Lennart Lindh's view on the Internet changed when he was a member of a research project which did development for Mentor Graphics. The project had members from United States, England and India. Cooperation run smoothly with weekly virtual meetings over the Internet and by exchanging reports.

The same technique could be used to connect the few, scattered FPGA-researchers in the Nordic countries.

- It's a vision I have, that the Universities don't work independently, but rather work together, but it requires money and I do not know if we can get funding for it.
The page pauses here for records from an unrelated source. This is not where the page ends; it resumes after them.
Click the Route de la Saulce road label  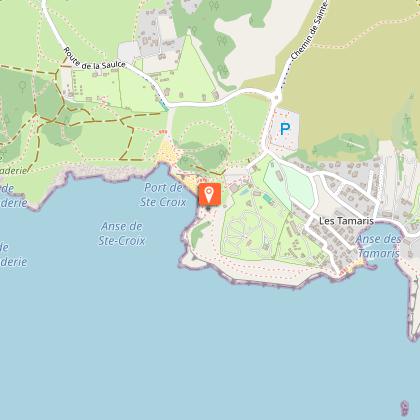(94, 59)
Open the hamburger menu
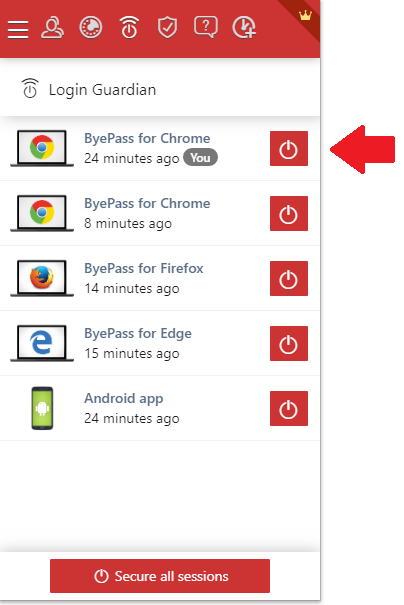 click(18, 29)
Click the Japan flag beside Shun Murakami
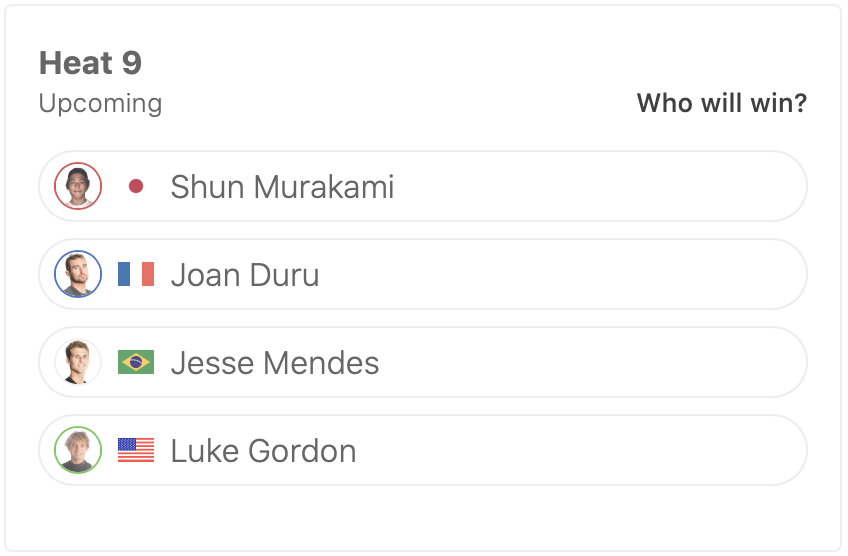Screen dimensions: 848x556 click(x=136, y=186)
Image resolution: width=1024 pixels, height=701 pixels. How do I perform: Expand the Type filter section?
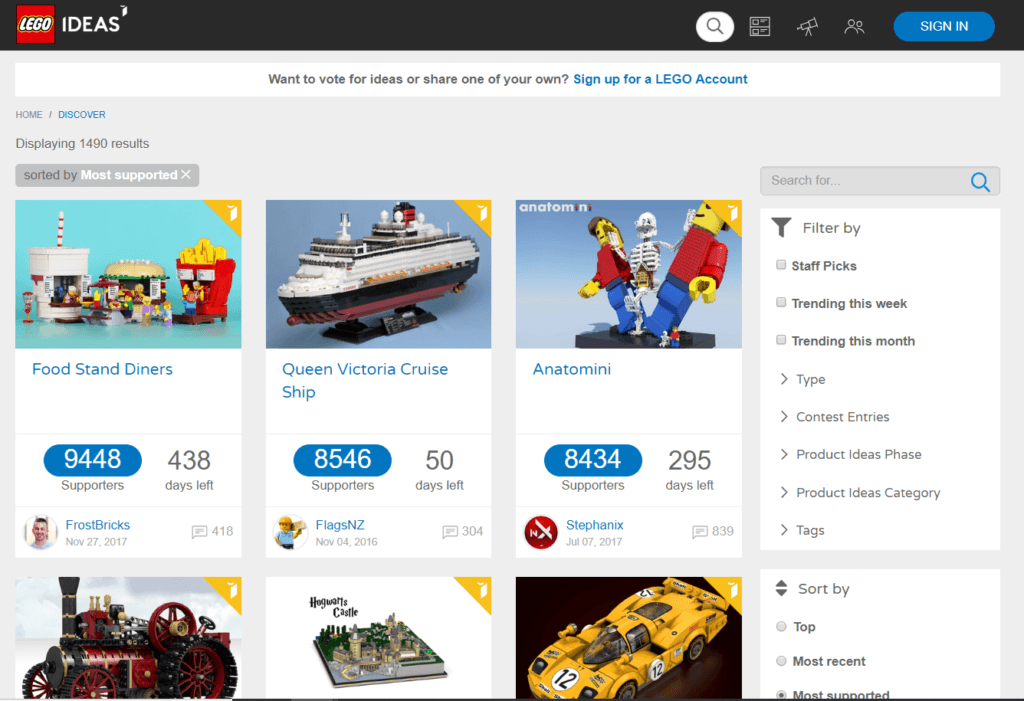[x=810, y=379]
Has created a meeting place
The FPGA World Conference, which he started with David Källberg five years ago is the embryo of a Swedish network for programmable logic. FPGA World has since the start, in Västerås in the autumn of 2004, grown to become an established event which annually brings together approximately 200 FPGA-professionals. This fall, the conference and its associated mini-exhibition also takes place in Copenhagen and the status of the academic part has been increased. The accepted academic papers are published by the sub-department Sigbed, within the research organization ACM.

Lennart Lindh would also like to try to forge closer ties with the FPGA-companies.

- It would be good to have a connection with San José. Now that I have good contacts with Altera I'll try to get a foothold in their research lab so I can send the graduate students over there.

As we all know the two major FPGA companies have a continuously ongoing duel, but the fact that Lennart Lindh nowadays mostly work with Altera is not to bee seen as a position in the match.

- I had worked a long time with Xilinx, so I switched because I wanted to broaden my views.

Request more support from industry
Most FPGA manufacturers have an extensive program to help universities. Among other things the give the students their own development boards and they can download free tools for development. Altera has also arranged special student competitions and announce the winners at the FPGA World conference.

- I would be happy to see more FPGA suppliers support the interest among young people to learn more about the FPGA technology.

Despite contests and other gimmicks, the interest for hardware among students is very weak. In fact so weak that the information technology courses that Lennart Lindh created at Mälardalen University has folded. What remains is simply the software group.

- The larger universities have fared better and Engineering continues to attract students to the electronics and embedded systems, although there are not as many as in the 90s.

In Jönköping, he is planning to build a small research group that will have a large network to the best research environments around software/hardware for embedded systems.

- Of course I will continue with accelerators for operation system with entirely new functions that are not possible to implement in software alone. But the orientation depends on what the sponsors want, I myself would like to investigate how to make complex embedded systems, without von Neuman Architecture.

The idea is to examine the design methodology and techniques to make embedded systems exclusively in hardware, without any processor cores but also systems with a combination of software and hardware.

Sooner or later, there will be a change of the system
It was proven by one of his graduate students in the early 2000s. Four out of five embedded systems such as ABB used, were possible to make cheaper and with decreased development time, by dropping the CPU and only use a FPGAs without any hard or soft processor cores.

The solution is perhaps comfortable when you develop an embedded system for a coffee machine but not that obvious for larger systems. Lennart Lindh is worried that Swedish companies are too conservative, they believe that software is the technology front for embedded systems.

- It's quite clear that there will be changes in technology, we must constantly be alert. As hardware costs approach zero we must concentrate on the development cost.